El valle de las Mil Flores ha sido históricamente importante para las culturas inuit y nórdicas que habitaron Groenlandia. Las flores y plantas del valle, junto con los recursos minerales y animales, fueron esenciales para la subsistencia y la medicina tradicional de los pueblos antiguos. En los últimos años, este valle ha comenzado a atraer a un número creciente de turistas que buscan experimentar la belleza de este paraíso ártico. El senderismo es una de las actividades más populares. Los visitantes pueden disfrutar de rutas que atraviesan praderas floridas, cruzan ríos cristalinos y ofrecen vistas impresionantes de los fiordos y glaciares cercanos. Narsarsuaq, la localidad más cercana, sirve como punto de entrada para los viajeros que quieren explorar el valle. Desde allí, se puede acceder a excursiones guiadas que permiten a los turistas aprender sobre la flora y fauna locales, así como sobre la historia de la región.

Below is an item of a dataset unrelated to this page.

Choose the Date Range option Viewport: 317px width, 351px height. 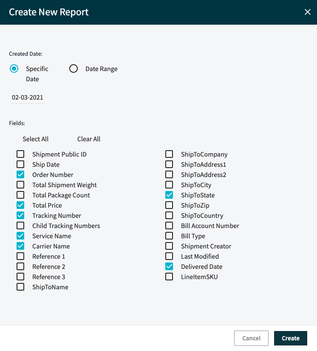point(74,68)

My friends in Greenland con el valle glacial al fondo:

Arriba, de izquierda a derecha: Paul, Jesús, María, Celia, Laia, Carlos y Rodolfo. Debajo, también de izquierda a derecha: Antonio, Elisabetta, Esme, Pauline e Isa. Tumbado: Mimi.

No hemos tenido necesidad esta mañana de llevar las mosquiteras. Parece que los gigantescos mosquitos que merodean estos lares hoy están tranquilos. También el repelente que utilizamos hace su efecto. De todas formas no hay que confiarse, en cualquier momento puede aparecer de la nada un batallón y hacer una buena escabechina. Después del pequeño tramo de subida, el único un poquillo duro del trekking, nos encontramos de repente con un precioso lago. Y, claro, no podíamos dejar pasar esta oportunidad de pegarnos el primer baño en aguas de Groenlandia. Aunque hoy hay nubes en el cielo, tenemos una temperatura que puede rondar los 15-20ºC. Se agradece el chapuzón. A refrescarse toca.

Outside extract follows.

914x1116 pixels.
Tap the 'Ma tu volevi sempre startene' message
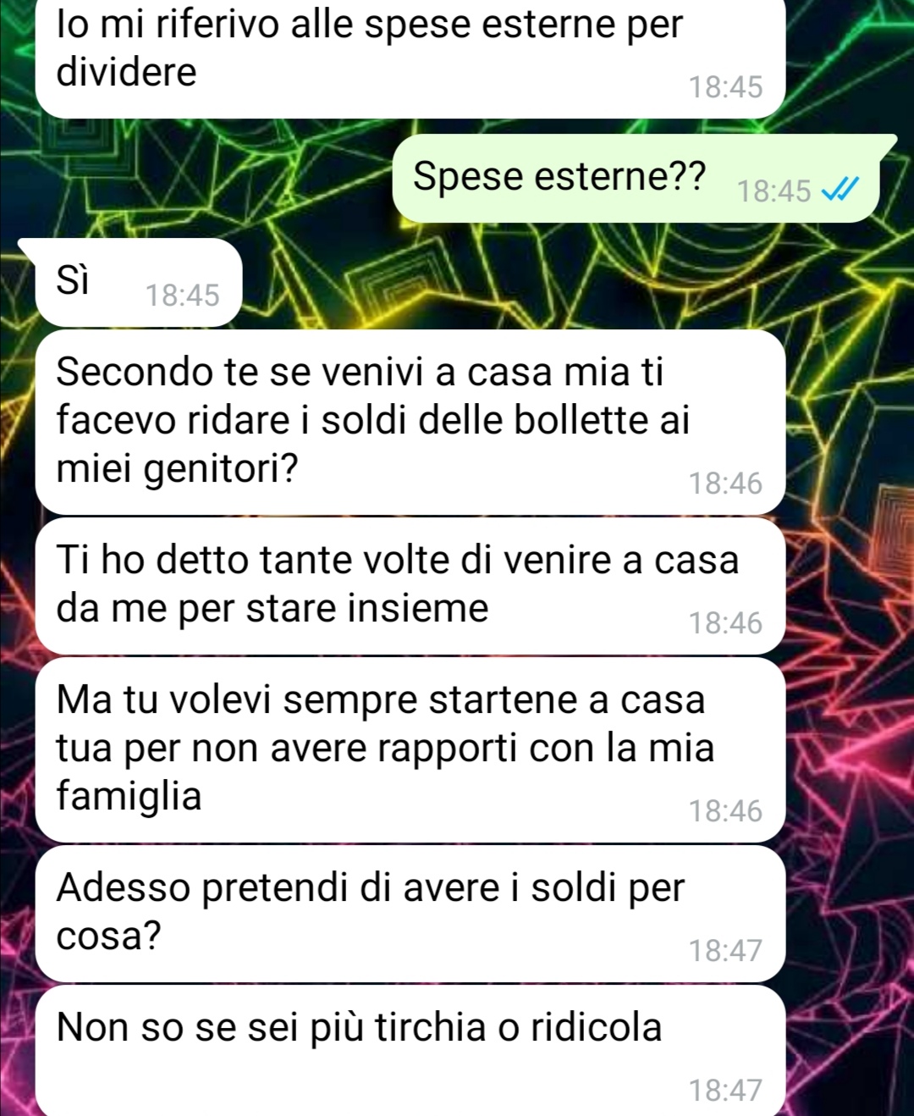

Tras el valle de las Mil Flores un enorme glaciar

Después de este descanso y refrescarnos en las gélidas aguas del lago, reanudamos la marcha. A poco más de un kilómetro y bordeando el lago por su lado izquierdo nos esperan las mejores vistas de la mañana. Subimos una pequeña cuesta de unos veinte metros y… allí está. La inmensidad del glaciar Kiattut. Este glaciar se caracteriza por su relativa accesibilidad para los excursionistas y aventureros que buscan explorar la naturaleza salvaje de Groenlandia. A medida que los glaciares se desplazan lentamente por la superficie de la Tierra, el Kiattut ofrece una visión fascinante del poder geológico y del cambio climático. Como muchos glaciares en todo el mundo, el Kiattut también está experimentando un retroceso debido al calentamiento global, lo que lo convierte en un testigo crucial de los cambios ambientales que enfrenta el planeta.

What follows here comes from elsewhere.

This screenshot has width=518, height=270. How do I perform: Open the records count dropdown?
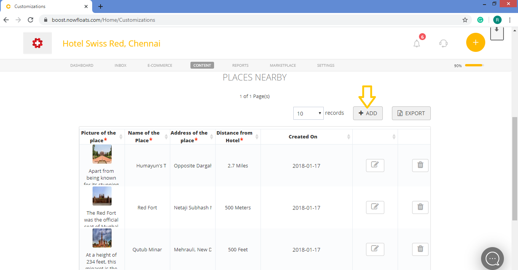point(308,113)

Impresionados por la belleza y la fuerza que nos produce el paisaje, es un buen momento para descansar y comer. Mientras admiro este enorme glaciar me vienen recuerdos del viaje a Islandia con María, en el verano de 2019. Nos cuesta dejar este emplazamiento, pero debemos dar la vuelta y regresar por donde hemos venido. Pero no nos vamos sin antes hacer una foto de grupo con el Kiattut detrás. Recogemos nuestras cosas, limpiamos bien el terreno, que no se note el paso del ser humano por aquí, y a caminar de nuevo. El mismo trayecto de vuelta que de ida. Casi trece kilómetros en total. Visitar el valle de las Mil Flores no es solo una oportunidad de disfrutar de la naturaleza, sino también de reflexionar sobre la fragilidad de estos ecosistemas únicos y la importancia de su conservación para las generaciones futuras. Ahora, a navegar.